### Exercise directions:
Reproduce the following data verbatim, from the first line through the last.

### Task inputs:
═══
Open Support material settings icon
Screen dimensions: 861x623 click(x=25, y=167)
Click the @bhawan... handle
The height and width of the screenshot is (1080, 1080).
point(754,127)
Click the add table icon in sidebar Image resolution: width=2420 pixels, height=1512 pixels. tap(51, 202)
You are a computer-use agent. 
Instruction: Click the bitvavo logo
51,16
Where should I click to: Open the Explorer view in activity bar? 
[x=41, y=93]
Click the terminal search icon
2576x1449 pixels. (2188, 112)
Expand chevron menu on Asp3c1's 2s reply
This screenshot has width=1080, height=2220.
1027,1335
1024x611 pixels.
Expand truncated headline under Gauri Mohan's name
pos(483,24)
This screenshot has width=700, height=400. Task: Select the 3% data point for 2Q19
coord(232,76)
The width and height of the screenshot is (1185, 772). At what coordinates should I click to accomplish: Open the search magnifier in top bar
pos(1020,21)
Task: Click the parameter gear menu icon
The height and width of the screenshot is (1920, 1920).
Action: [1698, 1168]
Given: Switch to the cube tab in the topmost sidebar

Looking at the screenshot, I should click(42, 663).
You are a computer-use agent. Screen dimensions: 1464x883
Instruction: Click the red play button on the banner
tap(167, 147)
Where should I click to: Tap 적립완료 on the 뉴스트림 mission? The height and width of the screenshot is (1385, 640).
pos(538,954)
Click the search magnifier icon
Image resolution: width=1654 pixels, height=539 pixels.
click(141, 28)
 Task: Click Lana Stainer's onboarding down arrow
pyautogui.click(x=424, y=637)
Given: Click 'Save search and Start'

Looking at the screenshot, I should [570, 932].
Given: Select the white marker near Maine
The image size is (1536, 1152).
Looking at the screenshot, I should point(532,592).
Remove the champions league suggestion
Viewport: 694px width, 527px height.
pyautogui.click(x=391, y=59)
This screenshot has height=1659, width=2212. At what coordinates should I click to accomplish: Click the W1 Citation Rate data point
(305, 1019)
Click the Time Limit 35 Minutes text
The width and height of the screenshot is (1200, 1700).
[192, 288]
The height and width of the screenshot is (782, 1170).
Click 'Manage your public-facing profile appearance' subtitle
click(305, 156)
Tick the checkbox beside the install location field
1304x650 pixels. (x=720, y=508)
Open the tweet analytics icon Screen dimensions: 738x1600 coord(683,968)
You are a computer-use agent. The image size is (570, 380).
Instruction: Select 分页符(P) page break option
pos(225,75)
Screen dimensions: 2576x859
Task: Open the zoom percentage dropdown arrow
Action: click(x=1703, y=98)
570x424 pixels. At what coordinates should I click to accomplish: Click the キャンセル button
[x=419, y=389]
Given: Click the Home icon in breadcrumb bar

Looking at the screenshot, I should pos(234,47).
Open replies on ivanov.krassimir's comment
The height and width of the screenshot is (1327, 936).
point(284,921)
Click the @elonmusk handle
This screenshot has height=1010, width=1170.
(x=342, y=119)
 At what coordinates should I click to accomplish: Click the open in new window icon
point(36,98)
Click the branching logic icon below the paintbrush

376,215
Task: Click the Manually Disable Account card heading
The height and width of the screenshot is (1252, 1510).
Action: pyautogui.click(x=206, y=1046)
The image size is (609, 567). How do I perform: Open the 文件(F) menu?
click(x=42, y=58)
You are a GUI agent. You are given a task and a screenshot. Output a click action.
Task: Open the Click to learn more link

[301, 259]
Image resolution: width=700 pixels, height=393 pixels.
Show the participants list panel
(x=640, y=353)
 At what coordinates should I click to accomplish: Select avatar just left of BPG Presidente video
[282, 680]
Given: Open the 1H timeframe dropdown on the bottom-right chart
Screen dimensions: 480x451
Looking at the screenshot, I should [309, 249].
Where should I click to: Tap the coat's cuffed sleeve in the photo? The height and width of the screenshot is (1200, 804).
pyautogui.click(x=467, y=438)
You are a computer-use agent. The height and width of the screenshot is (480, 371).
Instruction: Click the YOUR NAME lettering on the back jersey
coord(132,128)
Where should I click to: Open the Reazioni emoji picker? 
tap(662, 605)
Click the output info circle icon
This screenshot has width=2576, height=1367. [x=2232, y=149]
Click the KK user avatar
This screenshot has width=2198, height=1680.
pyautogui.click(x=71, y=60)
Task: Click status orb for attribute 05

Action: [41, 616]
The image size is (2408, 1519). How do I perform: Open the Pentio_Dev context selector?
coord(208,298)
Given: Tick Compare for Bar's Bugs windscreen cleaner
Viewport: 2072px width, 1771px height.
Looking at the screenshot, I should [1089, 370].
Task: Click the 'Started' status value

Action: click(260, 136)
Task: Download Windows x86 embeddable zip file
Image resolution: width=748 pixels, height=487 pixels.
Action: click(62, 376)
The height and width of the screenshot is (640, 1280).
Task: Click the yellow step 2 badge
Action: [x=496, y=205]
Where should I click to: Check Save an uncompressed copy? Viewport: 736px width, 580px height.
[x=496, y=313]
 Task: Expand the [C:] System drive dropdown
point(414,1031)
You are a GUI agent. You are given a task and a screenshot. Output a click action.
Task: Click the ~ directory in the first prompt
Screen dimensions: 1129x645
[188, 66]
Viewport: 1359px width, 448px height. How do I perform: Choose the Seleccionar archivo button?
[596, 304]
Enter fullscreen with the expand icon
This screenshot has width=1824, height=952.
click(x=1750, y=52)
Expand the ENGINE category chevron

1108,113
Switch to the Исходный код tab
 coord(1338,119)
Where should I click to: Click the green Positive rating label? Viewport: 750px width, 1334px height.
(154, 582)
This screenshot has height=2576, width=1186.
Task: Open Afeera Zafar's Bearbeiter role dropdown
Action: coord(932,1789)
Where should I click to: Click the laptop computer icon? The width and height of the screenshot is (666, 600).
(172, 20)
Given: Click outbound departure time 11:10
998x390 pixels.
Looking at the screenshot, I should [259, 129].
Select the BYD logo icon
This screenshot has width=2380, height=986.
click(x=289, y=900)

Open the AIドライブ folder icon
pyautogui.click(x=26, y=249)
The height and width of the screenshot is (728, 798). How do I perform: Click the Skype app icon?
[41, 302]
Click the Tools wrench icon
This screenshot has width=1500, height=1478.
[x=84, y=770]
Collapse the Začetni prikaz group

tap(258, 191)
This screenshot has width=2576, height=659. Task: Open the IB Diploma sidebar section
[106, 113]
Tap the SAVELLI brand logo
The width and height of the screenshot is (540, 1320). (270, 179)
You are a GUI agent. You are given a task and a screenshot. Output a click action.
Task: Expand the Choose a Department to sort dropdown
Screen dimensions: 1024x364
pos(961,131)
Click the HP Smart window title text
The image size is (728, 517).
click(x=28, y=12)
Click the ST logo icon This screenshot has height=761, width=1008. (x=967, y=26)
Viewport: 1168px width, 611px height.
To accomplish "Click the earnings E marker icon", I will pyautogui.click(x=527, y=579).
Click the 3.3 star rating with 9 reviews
═══
### Solved exercise:
Open Support material settings icon
Screen dimensions: 861x623 click(x=25, y=167)
Click the @bhawan... handle
The height and width of the screenshot is (1080, 1080).
point(754,127)
Click the add table icon in sidebar Image resolution: width=2420 pixels, height=1512 pixels. tap(51, 202)
You are a computer-use agent. 
Instruction: Click the bitvavo logo
51,16
Where should I click to: Open the Explorer view in activity bar? 
[x=41, y=93]
Click the terminal search icon
2576x1449 pixels. (2188, 112)
Expand chevron menu on Asp3c1's 2s reply
This screenshot has width=1080, height=2220.
1027,1335
1024x611 pixels.
Expand truncated headline under Gauri Mohan's name
pos(483,24)
This screenshot has width=700, height=400. Task: Select the 3% data point for 2Q19
coord(232,76)
The width and height of the screenshot is (1185, 772). At what coordinates should I click to accomplish: Open the search magnifier in top bar
pos(1020,21)
Task: Click the parameter gear menu icon
The height and width of the screenshot is (1920, 1920).
Action: [1698, 1168]
Given: Switch to the cube tab in the topmost sidebar

Looking at the screenshot, I should click(42, 663).
You are a computer-use agent. Screen dimensions: 1464x883
Instruction: Click the red play button on the banner
tap(167, 147)
Where should I click to: Tap 적립완료 on the 뉴스트림 mission? The height and width of the screenshot is (1385, 640).
pos(538,954)
Click the search magnifier icon
Image resolution: width=1654 pixels, height=539 pixels.
click(141, 28)
 Task: Click Lana Stainer's onboarding down arrow
pyautogui.click(x=424, y=637)
Given: Click 'Save search and Start'

Looking at the screenshot, I should [570, 932].
Given: Select the white marker near Maine
The image size is (1536, 1152).
Looking at the screenshot, I should point(532,592).
Remove the champions league suggestion
Viewport: 694px width, 527px height.
pyautogui.click(x=391, y=59)
This screenshot has height=1659, width=2212. At what coordinates should I click to accomplish: Click the W1 Citation Rate data point
(305, 1019)
Click the Time Limit 35 Minutes text
The width and height of the screenshot is (1200, 1700).
[192, 288]
The height and width of the screenshot is (782, 1170).
Click 'Manage your public-facing profile appearance' subtitle
click(305, 156)
Tick the checkbox beside the install location field
1304x650 pixels. (x=720, y=508)
Open the tweet analytics icon Screen dimensions: 738x1600 coord(683,968)
You are a computer-use agent. The image size is (570, 380).
Instruction: Select 分页符(P) page break option
pos(225,75)
Screen dimensions: 2576x859
Task: Open the zoom percentage dropdown arrow
Action: click(x=1703, y=98)
570x424 pixels. At what coordinates should I click to accomplish: Click the キャンセル button
[x=419, y=389]
Given: Click the Home icon in breadcrumb bar

Looking at the screenshot, I should pos(234,47).
Open replies on ivanov.krassimir's comment
The height and width of the screenshot is (1327, 936).
point(284,921)
Click the @elonmusk handle
This screenshot has height=1010, width=1170.
(x=342, y=119)
 At what coordinates should I click to accomplish: Click the open in new window icon
point(36,98)
Click the branching logic icon below the paintbrush

376,215
Task: Click the Manually Disable Account card heading
The height and width of the screenshot is (1252, 1510).
Action: pyautogui.click(x=206, y=1046)
The image size is (609, 567). How do I perform: Open the 文件(F) menu?
click(x=42, y=58)
You are a GUI agent. You are given a task and a screenshot. Output a click action.
Task: Open the Click to learn more link

[301, 259]
Image resolution: width=700 pixels, height=393 pixels.
Show the participants list panel
(x=640, y=353)
 At what coordinates should I click to accomplish: Select avatar just left of BPG Presidente video
[282, 680]
Given: Open the 1H timeframe dropdown on the bottom-right chart
Screen dimensions: 480x451
Looking at the screenshot, I should [309, 249].
Where should I click to: Tap the coat's cuffed sleeve in the photo? The height and width of the screenshot is (1200, 804).
pyautogui.click(x=467, y=438)
You are a computer-use agent. The height and width of the screenshot is (480, 371).
Instruction: Click the YOUR NAME lettering on the back jersey
coord(132,128)
Where should I click to: Open the Reazioni emoji picker? 
tap(662, 605)
Click the output info circle icon
This screenshot has width=2576, height=1367. [x=2232, y=149]
Click the KK user avatar
This screenshot has width=2198, height=1680.
pyautogui.click(x=71, y=60)
Task: Click status orb for attribute 05

Action: [41, 616]
The image size is (2408, 1519). How do I perform: Open the Pentio_Dev context selector?
coord(208,298)
Given: Tick Compare for Bar's Bugs windscreen cleaner
Viewport: 2072px width, 1771px height.
Looking at the screenshot, I should [1089, 370].
Task: Click the 'Started' status value

Action: click(260, 136)
Task: Download Windows x86 embeddable zip file
Image resolution: width=748 pixels, height=487 pixels.
Action: click(62, 376)
The height and width of the screenshot is (640, 1280).
Task: Click the yellow step 2 badge
Action: [x=496, y=205]
Where should I click to: Check Save an uncompressed copy? Viewport: 736px width, 580px height.
[x=496, y=313]
 Task: Expand the [C:] System drive dropdown
point(414,1031)
You are a GUI agent. You are given a task and a screenshot. Output a click action.
Task: Click the ~ directory in the first prompt
Screen dimensions: 1129x645
[188, 66]
Viewport: 1359px width, 448px height. How do I perform: Choose the Seleccionar archivo button?
[596, 304]
Enter fullscreen with the expand icon
This screenshot has width=1824, height=952.
click(x=1750, y=52)
Expand the ENGINE category chevron

1108,113
Switch to the Исходный код tab
 coord(1338,119)
Where should I click to: Click the green Positive rating label? Viewport: 750px width, 1334px height.
(154, 582)
This screenshot has height=2576, width=1186.
Task: Open Afeera Zafar's Bearbeiter role dropdown
Action: coord(932,1789)
Where should I click to: Click the laptop computer icon? The width and height of the screenshot is (666, 600).
(172, 20)
Given: Click outbound departure time 11:10
998x390 pixels.
Looking at the screenshot, I should [259, 129].
Select the BYD logo icon
This screenshot has width=2380, height=986.
click(x=289, y=900)

Open the AIドライブ folder icon
pyautogui.click(x=26, y=249)
The height and width of the screenshot is (728, 798). How do I perform: Click the Skype app icon?
[41, 302]
Click the Tools wrench icon
This screenshot has width=1500, height=1478.
[x=84, y=770]
Collapse the Začetni prikaz group

tap(258, 191)
This screenshot has width=2576, height=659. Task: Open the IB Diploma sidebar section
[106, 113]
Tap the SAVELLI brand logo
The width and height of the screenshot is (540, 1320). (270, 179)
You are a GUI agent. You are given a task and a screenshot. Output a click action.
Task: Expand the Choose a Department to sort dropdown
Screen dimensions: 1024x364
pos(961,131)
Click the HP Smart window title text
The image size is (728, 517).
click(x=28, y=12)
Click the ST logo icon This screenshot has height=761, width=1008. (x=967, y=26)
Viewport: 1168px width, 611px height.
To accomplish "Click the earnings E marker icon", I will pyautogui.click(x=527, y=579).
Click the 3.3 star rating with 9 reviews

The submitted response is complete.